= The problem =
Whenever a line of the material contains the string "resize", it should be copied.

= Records for the task =
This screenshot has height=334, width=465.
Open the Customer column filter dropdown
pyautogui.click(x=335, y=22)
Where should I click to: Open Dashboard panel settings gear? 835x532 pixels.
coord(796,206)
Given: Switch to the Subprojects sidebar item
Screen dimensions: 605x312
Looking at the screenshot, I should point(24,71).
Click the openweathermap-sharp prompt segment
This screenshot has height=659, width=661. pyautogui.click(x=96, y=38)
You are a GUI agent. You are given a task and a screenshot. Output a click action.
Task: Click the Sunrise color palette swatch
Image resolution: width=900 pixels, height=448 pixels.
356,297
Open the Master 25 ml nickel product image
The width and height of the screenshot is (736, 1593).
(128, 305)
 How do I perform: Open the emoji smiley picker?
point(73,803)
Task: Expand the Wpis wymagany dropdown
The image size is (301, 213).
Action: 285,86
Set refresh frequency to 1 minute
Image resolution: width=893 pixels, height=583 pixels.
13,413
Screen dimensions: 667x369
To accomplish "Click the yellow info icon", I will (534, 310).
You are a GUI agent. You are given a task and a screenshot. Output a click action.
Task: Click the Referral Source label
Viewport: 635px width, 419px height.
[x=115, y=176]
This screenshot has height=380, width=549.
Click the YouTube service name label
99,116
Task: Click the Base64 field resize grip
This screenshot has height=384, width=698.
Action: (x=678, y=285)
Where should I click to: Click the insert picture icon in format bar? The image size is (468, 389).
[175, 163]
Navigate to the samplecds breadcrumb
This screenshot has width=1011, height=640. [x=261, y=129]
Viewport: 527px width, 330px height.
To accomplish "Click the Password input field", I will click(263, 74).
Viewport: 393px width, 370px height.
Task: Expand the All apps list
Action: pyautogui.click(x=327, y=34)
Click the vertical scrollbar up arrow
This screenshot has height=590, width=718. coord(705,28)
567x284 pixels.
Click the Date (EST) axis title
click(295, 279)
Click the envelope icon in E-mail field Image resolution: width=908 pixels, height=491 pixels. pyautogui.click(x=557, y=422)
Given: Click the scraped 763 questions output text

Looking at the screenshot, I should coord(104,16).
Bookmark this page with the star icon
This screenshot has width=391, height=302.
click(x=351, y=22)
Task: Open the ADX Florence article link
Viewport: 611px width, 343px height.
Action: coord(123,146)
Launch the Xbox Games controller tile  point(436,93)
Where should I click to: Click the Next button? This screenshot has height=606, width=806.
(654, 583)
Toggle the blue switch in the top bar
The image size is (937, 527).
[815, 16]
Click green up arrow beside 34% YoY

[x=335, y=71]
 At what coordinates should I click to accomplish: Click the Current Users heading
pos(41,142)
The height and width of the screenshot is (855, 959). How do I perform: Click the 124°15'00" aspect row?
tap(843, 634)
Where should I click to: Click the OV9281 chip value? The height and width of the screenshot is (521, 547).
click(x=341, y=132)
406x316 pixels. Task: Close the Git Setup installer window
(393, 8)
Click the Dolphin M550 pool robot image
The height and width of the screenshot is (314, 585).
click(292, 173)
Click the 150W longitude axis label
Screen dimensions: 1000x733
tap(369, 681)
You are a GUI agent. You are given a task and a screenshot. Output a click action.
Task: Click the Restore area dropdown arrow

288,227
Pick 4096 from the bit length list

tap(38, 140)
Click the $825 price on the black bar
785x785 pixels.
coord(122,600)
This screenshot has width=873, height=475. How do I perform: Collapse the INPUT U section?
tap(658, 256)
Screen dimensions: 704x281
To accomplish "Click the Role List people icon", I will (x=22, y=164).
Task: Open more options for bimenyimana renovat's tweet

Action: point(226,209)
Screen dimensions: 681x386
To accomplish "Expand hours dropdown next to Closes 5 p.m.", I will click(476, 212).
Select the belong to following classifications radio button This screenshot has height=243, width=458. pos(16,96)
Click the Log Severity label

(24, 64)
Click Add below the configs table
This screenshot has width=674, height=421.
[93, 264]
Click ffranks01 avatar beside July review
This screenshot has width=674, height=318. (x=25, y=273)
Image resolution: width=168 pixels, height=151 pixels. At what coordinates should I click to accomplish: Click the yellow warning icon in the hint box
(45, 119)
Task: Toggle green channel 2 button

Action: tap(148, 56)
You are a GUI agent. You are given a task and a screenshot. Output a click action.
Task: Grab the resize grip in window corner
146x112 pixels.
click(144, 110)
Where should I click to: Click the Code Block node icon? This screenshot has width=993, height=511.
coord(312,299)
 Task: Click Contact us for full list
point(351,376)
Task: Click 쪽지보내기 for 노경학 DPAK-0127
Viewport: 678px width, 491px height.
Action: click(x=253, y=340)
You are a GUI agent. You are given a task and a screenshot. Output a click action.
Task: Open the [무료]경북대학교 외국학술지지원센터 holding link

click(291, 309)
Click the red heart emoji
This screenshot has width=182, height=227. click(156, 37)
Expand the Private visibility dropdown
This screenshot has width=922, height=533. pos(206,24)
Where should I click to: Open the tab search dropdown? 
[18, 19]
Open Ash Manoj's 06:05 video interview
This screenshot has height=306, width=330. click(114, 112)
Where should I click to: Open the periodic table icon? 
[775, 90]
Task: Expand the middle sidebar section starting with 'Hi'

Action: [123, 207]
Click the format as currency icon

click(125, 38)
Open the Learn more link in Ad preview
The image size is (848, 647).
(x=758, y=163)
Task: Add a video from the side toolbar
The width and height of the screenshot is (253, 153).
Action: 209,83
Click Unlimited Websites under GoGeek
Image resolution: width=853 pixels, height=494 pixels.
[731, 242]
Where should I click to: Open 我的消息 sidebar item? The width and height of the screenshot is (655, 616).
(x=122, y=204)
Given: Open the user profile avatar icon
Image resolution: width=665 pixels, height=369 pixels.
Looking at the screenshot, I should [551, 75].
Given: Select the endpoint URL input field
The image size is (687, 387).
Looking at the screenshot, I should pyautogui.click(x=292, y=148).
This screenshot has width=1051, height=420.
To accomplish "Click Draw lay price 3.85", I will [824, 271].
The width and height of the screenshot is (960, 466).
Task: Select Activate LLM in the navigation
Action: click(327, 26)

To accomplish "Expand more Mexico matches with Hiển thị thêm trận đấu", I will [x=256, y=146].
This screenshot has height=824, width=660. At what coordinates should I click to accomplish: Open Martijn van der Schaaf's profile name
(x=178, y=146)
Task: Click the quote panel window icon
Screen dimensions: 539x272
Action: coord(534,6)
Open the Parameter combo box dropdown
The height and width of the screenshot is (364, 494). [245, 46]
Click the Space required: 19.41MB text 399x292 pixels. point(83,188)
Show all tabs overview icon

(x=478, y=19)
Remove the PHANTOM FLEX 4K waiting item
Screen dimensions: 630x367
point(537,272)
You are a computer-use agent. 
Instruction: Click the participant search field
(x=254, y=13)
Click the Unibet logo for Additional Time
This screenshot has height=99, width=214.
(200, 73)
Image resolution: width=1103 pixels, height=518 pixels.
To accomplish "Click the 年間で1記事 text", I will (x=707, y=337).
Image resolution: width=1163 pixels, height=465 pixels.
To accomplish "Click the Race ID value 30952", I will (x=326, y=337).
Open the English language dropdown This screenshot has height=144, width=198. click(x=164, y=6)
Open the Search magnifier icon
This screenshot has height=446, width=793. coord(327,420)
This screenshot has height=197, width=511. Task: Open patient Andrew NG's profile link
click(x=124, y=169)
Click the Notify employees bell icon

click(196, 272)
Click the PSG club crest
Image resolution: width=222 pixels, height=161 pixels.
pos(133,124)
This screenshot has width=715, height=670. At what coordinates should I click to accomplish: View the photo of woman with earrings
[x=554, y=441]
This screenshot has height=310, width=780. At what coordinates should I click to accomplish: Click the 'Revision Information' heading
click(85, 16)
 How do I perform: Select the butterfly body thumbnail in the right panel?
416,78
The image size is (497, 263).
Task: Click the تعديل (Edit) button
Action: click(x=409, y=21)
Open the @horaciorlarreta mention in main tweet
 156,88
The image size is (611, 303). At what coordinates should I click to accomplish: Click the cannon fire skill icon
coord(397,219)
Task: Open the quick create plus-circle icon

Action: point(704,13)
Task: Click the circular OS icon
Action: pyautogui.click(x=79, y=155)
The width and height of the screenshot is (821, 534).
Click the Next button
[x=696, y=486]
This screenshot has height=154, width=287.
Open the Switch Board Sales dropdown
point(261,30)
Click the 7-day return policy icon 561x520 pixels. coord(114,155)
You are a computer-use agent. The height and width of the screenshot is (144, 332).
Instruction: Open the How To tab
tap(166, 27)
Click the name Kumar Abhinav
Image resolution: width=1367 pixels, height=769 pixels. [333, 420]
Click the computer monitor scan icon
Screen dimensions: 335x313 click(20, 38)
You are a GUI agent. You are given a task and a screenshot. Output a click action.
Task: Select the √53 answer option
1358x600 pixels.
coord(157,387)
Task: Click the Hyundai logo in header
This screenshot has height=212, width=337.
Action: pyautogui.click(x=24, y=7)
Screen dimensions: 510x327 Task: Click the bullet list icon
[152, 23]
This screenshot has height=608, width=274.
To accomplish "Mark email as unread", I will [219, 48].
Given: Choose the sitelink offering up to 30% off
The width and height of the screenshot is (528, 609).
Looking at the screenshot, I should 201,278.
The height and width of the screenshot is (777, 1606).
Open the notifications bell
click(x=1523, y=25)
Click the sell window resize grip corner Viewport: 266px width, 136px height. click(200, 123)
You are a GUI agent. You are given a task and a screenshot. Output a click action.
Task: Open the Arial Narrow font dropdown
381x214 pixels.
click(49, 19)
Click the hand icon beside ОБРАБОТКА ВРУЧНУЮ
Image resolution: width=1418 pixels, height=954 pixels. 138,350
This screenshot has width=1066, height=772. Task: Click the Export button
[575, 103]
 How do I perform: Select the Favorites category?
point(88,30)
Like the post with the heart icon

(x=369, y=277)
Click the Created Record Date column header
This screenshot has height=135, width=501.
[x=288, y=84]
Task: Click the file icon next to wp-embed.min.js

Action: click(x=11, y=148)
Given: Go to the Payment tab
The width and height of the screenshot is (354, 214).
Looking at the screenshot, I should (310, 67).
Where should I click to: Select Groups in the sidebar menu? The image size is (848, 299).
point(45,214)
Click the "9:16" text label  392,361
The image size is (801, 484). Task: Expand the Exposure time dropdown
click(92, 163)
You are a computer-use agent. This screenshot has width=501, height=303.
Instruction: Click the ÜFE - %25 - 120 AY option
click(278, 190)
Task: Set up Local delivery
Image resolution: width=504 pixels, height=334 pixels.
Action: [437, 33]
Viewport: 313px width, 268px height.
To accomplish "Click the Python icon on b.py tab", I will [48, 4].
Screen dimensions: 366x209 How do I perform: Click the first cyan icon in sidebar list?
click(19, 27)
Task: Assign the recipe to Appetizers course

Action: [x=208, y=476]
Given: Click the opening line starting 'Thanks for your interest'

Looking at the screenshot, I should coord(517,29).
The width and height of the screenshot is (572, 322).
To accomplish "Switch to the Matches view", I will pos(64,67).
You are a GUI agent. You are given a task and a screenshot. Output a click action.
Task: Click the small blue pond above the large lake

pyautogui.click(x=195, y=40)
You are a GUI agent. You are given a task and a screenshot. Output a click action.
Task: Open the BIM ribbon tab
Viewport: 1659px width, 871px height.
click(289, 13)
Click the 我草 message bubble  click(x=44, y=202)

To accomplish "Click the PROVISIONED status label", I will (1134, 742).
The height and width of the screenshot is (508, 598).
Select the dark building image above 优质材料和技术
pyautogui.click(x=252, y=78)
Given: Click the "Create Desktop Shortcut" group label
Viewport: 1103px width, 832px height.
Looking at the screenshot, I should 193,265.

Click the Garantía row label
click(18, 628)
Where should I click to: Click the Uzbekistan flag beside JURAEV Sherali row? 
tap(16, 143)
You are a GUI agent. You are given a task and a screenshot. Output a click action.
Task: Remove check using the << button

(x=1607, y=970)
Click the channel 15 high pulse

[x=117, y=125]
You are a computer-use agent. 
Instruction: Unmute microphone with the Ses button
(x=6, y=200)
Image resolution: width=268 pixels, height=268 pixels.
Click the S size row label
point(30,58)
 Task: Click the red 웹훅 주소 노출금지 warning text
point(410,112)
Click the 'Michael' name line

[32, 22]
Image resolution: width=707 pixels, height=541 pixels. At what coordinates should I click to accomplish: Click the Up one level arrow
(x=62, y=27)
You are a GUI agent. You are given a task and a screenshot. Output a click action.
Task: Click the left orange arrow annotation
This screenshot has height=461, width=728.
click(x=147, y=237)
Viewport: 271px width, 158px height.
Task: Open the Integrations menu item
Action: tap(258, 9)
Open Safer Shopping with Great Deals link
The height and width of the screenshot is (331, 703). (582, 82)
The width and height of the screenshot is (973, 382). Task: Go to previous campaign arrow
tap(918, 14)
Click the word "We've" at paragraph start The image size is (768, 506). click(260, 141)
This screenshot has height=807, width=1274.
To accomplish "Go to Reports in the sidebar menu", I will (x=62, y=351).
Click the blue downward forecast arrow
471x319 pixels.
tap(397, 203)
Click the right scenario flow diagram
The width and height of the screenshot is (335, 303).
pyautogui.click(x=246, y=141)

= The completed task =
Task: Click the Base64 field resize grip
Task: Grab the resize grip in window corner
Click the sell window resize grip corner Viewport: 266px width, 136px height. click(200, 123)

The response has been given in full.